O estudo dogmático se preocupará com os detalhes da regra, não negando sua 
existência. O fato de considerarmos a poligamia como crime indica que escolhemos 
esse dogma, essa opinião, como correta. A partir desse momento, não se discute, 
no enfoque dogmático, se tal regra é justa ou não, se a poligamia foi permitida em 
alguns momentos da história etc., pois isso cabe ao enfoque zetético do problema, 
da questão. 
 
3
 Tércio Sampaio Ferraz Jr. Op. cit., p. 44. 
5 
 
 Não se pode, portanto, negar certos pontos de partida no estudo dogmático, 
sob pena de não se chegar a resultado prático nenhum. Trata-se do princípio da 
inegabilidade dos pontos de partida. No direito brasileiro, o ponto de partida que 
nunca se nega é o texto legal. Não se questiona a existência ou não do texto, mas 
sim quais devem ser suas consequências jurídicas (e não sociais) no cotidiano. 

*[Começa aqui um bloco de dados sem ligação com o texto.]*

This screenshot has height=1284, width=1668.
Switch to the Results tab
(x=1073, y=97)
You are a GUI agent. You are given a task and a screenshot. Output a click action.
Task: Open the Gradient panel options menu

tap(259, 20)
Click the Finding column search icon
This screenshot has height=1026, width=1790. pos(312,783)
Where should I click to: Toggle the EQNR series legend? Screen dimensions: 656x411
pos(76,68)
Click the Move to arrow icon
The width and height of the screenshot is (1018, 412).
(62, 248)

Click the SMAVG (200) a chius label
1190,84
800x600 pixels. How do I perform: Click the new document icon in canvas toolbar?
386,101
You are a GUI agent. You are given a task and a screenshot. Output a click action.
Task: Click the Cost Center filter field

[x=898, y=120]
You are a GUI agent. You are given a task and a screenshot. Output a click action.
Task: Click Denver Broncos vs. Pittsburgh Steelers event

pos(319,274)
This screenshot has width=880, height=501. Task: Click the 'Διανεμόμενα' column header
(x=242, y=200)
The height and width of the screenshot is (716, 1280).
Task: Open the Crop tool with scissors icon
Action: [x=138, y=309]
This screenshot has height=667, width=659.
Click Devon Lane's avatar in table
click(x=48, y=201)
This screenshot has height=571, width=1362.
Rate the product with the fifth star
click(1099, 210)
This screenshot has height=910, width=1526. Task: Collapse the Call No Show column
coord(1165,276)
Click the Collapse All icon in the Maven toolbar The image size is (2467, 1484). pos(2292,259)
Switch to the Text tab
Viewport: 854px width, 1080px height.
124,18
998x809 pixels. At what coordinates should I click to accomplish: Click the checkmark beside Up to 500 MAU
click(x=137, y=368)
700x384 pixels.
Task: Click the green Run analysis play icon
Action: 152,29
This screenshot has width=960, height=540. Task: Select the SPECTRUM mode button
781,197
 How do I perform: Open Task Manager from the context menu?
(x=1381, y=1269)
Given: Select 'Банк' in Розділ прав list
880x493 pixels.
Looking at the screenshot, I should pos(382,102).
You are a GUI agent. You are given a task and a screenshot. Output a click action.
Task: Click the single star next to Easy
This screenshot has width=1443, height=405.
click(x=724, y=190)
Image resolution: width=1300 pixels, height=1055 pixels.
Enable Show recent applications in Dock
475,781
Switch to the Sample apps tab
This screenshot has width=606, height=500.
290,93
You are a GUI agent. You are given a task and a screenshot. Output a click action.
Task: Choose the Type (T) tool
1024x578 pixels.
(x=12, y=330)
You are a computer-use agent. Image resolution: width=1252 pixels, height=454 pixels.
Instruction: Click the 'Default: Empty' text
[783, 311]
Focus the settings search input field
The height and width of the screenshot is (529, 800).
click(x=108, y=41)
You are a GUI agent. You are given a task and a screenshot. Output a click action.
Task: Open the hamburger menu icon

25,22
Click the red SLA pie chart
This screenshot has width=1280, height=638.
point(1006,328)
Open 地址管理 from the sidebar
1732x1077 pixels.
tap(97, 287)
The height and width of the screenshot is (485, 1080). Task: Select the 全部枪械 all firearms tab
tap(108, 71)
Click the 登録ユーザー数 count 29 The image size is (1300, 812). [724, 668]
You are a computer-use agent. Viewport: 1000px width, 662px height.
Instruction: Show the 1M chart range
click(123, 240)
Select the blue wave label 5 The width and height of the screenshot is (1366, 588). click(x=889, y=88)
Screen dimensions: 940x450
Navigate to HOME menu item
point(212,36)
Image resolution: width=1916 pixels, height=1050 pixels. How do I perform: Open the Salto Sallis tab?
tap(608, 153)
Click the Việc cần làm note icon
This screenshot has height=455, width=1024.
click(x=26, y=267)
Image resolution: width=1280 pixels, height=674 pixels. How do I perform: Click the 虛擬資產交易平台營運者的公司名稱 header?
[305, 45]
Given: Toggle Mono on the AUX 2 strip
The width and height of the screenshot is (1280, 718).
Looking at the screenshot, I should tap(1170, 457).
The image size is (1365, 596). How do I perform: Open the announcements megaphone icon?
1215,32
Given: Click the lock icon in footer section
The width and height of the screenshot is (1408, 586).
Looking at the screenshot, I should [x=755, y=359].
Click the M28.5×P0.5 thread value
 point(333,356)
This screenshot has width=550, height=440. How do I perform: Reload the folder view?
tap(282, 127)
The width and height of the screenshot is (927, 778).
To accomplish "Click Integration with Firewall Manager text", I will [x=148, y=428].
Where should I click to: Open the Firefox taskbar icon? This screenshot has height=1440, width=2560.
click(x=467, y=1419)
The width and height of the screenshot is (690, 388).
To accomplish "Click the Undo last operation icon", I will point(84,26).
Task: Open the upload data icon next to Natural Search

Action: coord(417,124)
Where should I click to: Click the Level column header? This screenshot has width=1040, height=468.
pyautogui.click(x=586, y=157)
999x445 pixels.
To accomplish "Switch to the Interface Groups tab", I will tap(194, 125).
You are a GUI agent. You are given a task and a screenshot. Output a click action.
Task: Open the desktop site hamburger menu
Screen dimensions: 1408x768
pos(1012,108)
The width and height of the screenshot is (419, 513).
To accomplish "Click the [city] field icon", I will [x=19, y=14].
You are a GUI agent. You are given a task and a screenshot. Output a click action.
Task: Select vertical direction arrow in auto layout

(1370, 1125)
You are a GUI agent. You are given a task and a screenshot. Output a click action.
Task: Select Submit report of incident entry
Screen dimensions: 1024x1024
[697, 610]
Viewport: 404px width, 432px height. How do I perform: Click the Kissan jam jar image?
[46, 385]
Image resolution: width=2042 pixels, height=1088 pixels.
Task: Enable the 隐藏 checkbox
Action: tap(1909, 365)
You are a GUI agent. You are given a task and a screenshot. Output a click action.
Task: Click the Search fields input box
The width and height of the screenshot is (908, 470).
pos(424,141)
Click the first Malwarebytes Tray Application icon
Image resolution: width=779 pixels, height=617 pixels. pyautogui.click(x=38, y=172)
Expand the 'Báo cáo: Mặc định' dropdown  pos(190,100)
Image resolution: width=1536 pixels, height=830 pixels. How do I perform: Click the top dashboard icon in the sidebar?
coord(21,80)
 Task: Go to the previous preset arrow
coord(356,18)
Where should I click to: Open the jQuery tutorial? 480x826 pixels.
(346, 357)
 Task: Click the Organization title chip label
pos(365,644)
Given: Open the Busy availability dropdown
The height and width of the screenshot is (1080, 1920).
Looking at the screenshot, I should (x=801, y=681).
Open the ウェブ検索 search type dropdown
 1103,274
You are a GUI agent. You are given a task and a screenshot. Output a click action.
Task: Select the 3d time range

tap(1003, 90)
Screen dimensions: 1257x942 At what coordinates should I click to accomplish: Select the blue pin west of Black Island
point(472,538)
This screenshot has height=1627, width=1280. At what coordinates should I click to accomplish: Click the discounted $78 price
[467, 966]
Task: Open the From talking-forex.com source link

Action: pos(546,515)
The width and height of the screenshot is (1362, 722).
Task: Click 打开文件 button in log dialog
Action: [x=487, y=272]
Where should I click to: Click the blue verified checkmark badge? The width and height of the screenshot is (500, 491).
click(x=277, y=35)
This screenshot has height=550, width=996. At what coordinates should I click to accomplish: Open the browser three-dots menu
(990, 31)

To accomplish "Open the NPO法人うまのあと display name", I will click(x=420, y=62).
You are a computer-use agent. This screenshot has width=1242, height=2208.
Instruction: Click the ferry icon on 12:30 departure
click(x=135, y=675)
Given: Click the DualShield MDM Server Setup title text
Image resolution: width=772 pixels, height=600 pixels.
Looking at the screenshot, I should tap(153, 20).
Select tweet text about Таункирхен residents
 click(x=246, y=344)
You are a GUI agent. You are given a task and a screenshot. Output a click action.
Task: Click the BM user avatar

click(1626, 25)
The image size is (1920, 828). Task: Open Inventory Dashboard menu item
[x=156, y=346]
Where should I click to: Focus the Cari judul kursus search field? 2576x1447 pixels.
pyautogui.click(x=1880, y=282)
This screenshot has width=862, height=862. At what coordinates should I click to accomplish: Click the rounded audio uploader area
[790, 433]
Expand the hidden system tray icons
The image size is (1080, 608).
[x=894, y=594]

 Assim, todas as disciplinas que partem dos campos sociais preenchidos pelo 
legislador são disciplinas dogmáticas: direito constitucional, direito civil, direito 
processual civil, direito penal, direito empresarial, direito penal, direito administrativo, 
direito previdenciário, direito do consumidor, direito eleitoral etc. 
 Nos ocupamos, numa faculdade de direito, muito mais das matérias 
dogmáticas do que das zetéticas. Isso tem explicação: a preocupação é formar 
profissionais que lidarão com problemas concretos. Serão juízes, promotores, 
advogados. Porém, o excesso no enfoque dogmático sempre atrapalha o jurista, 
pois antes de jurista é necessário que seja humano, o que só é possível mediante 
um paritário enfoque zetético da ciência do direito.